> Exercise
Only the lines holding the string "menu" are needed; copy each of them from the data.

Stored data
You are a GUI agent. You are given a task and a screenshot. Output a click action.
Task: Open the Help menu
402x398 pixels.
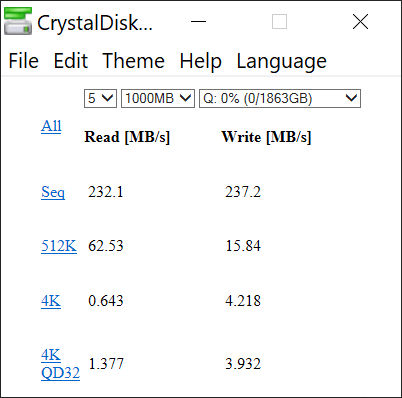[200, 61]
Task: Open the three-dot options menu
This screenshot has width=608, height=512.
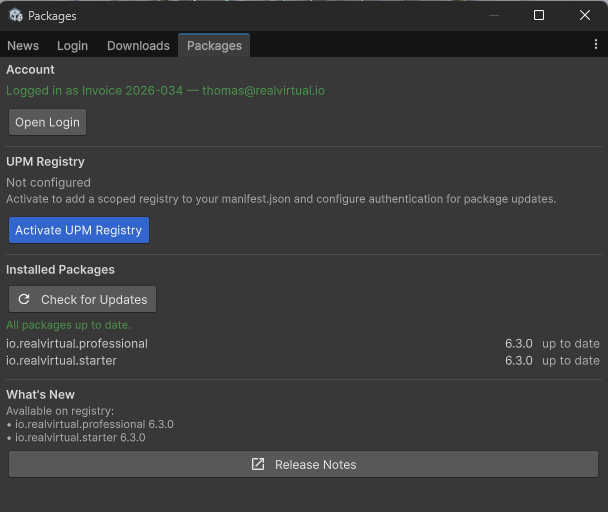Action: click(596, 45)
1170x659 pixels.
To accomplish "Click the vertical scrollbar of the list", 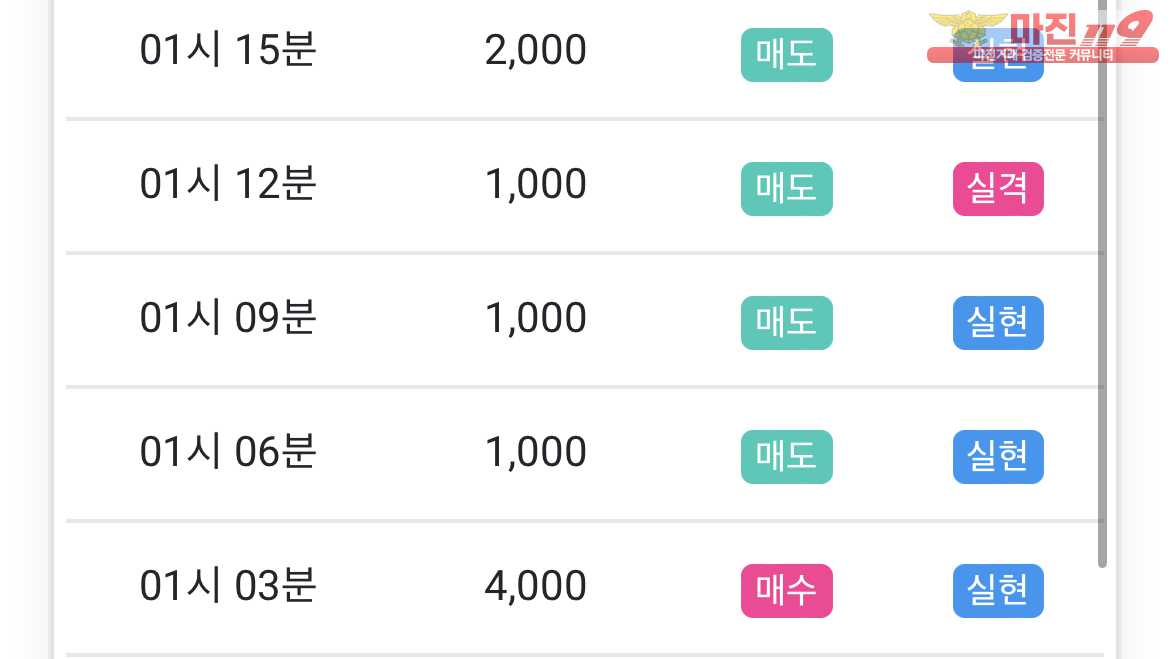I will (x=1102, y=284).
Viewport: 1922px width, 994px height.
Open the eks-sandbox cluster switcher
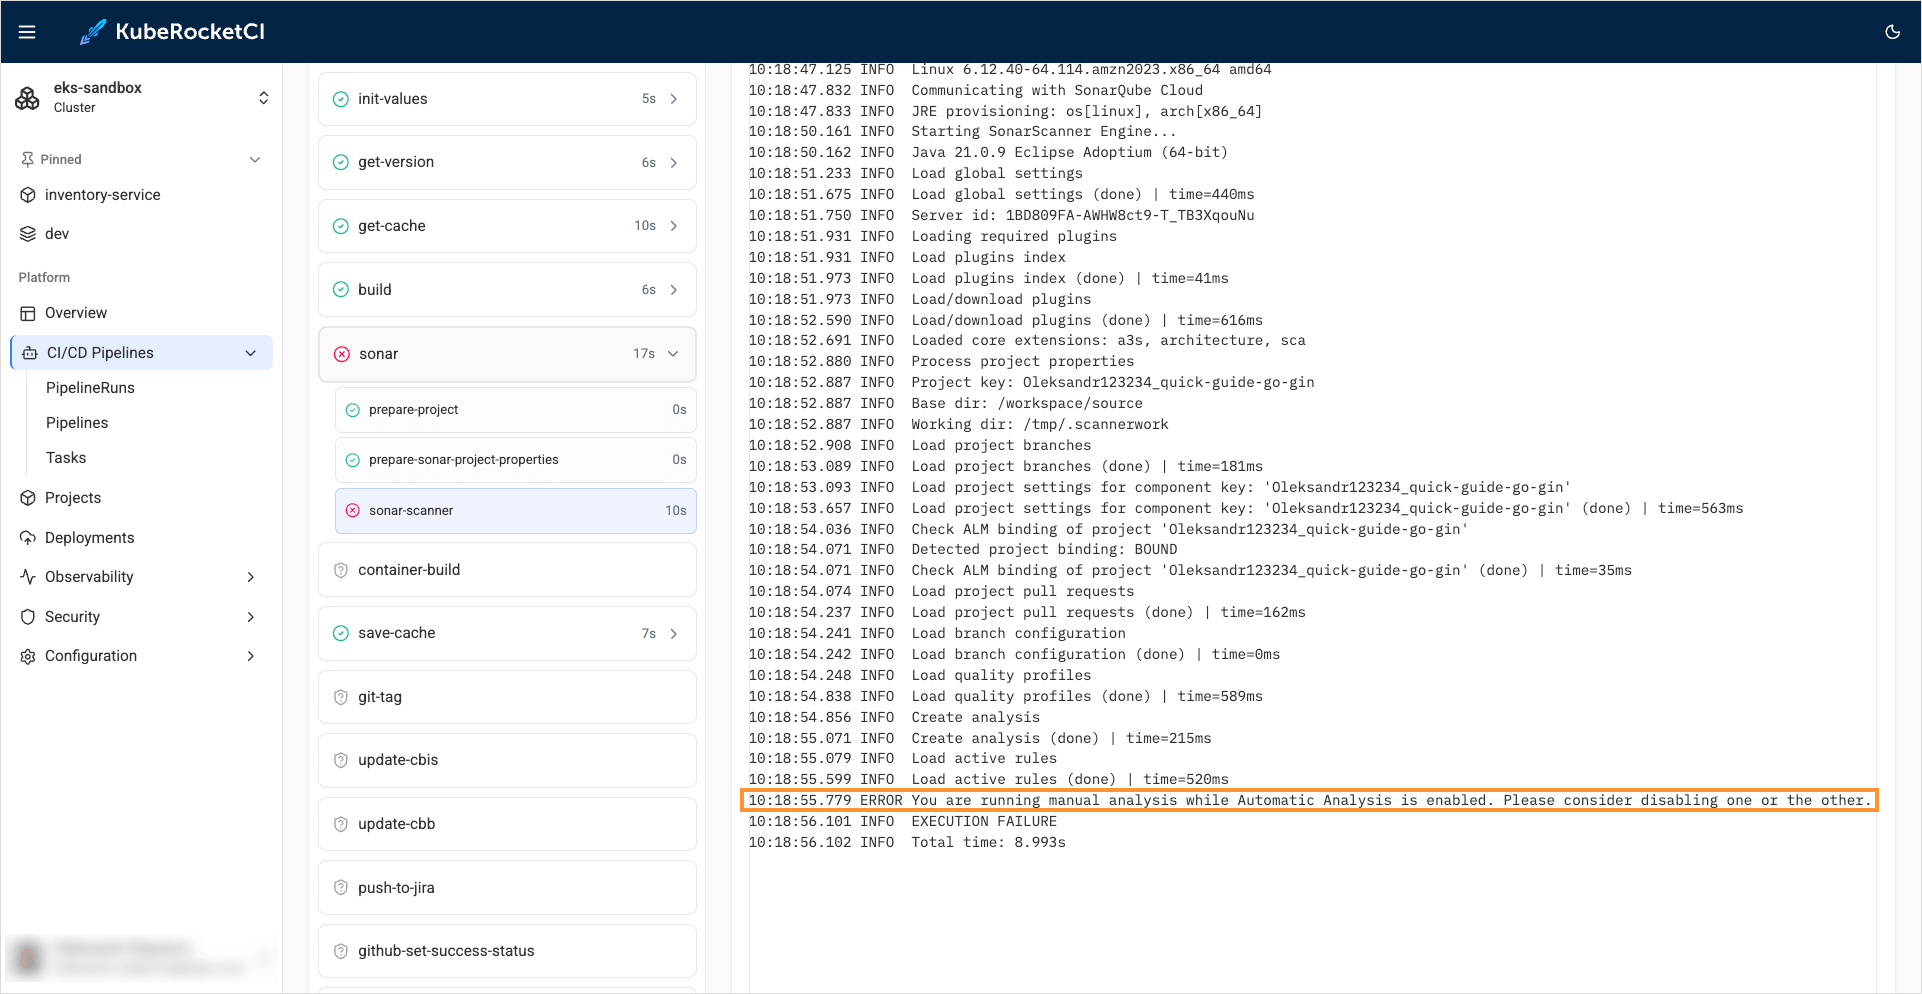point(263,98)
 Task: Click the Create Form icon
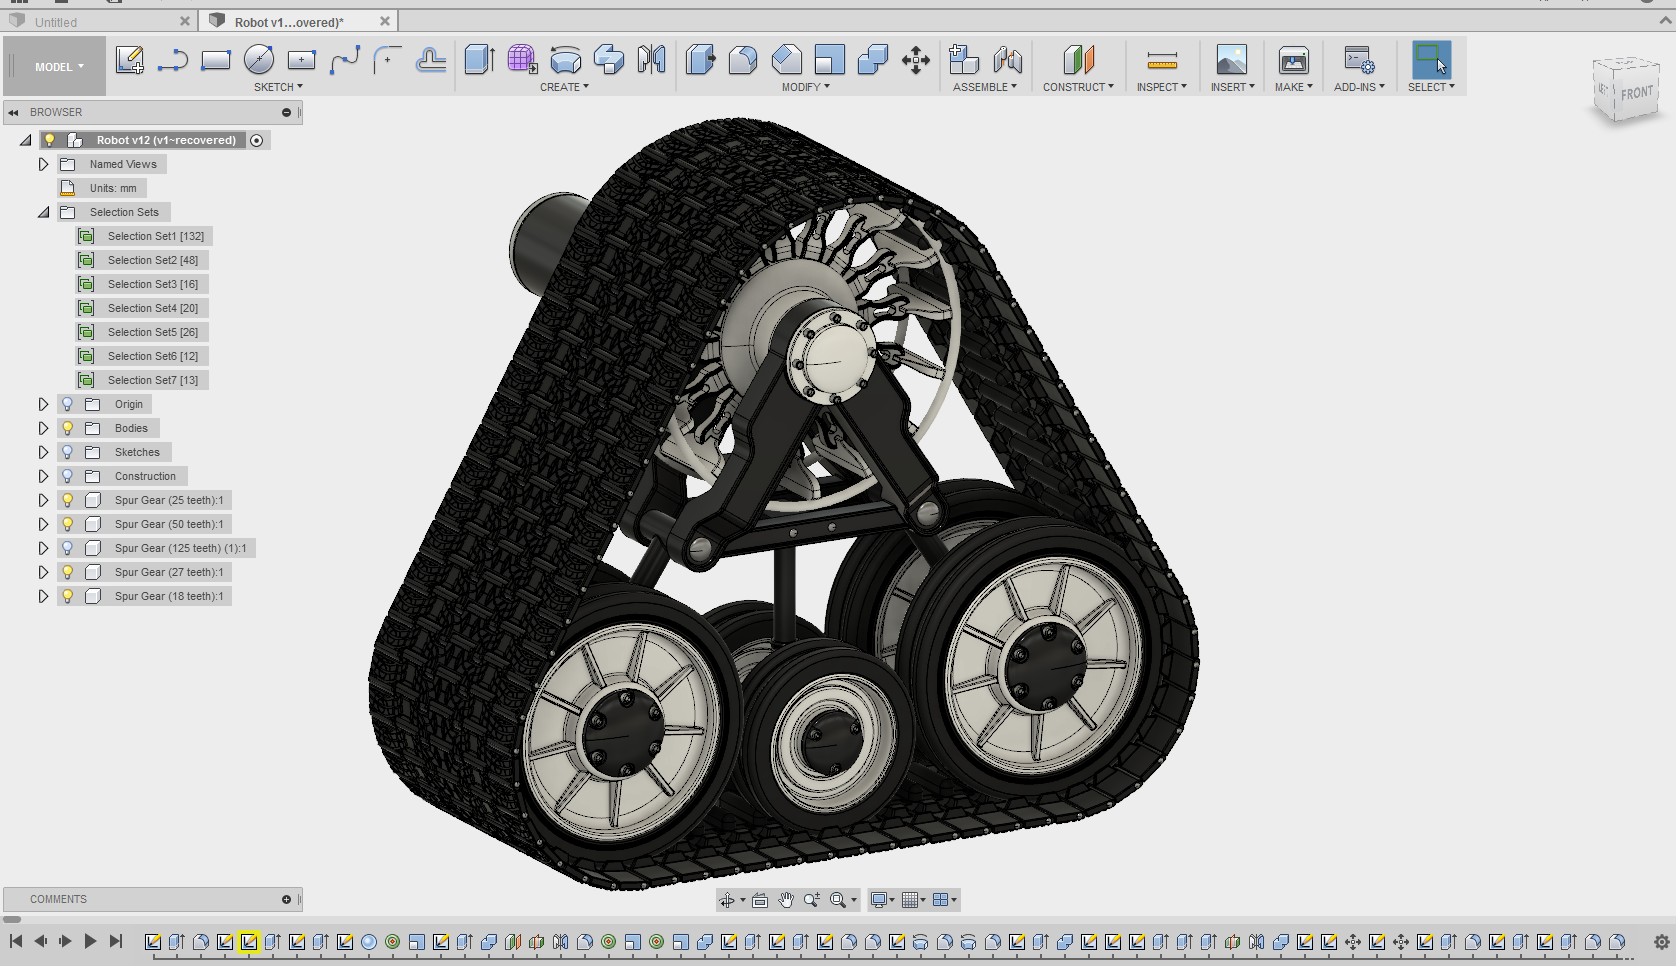point(521,60)
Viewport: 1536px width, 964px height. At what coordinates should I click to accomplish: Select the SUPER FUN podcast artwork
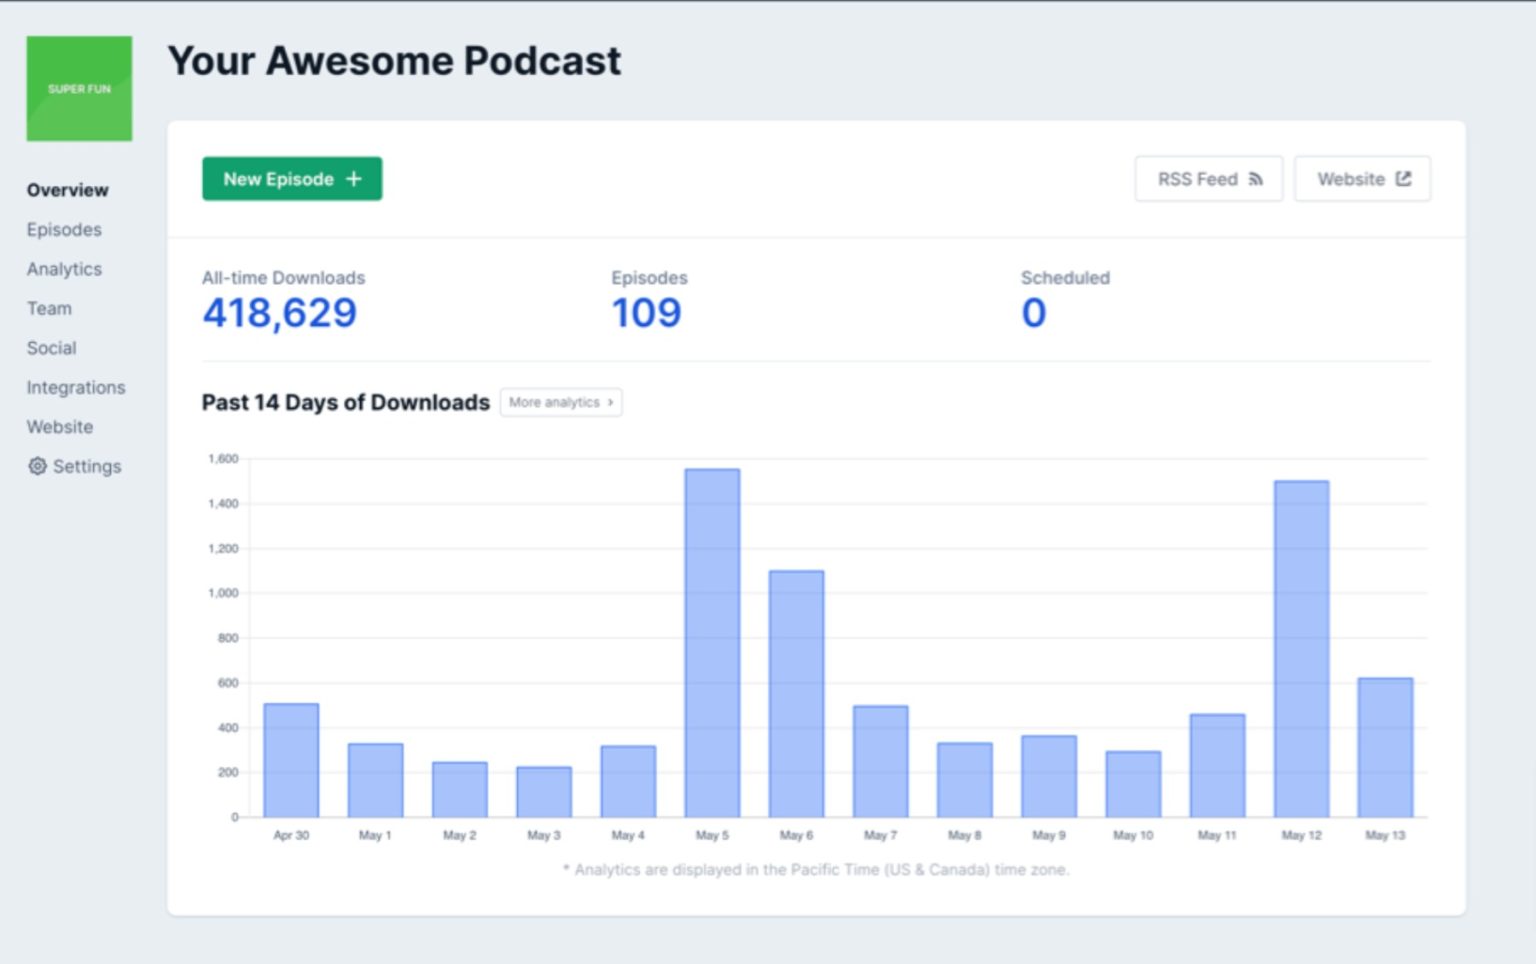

> Solution to this problem
Task: Open the Help menu
Task: Open the three-dot options menu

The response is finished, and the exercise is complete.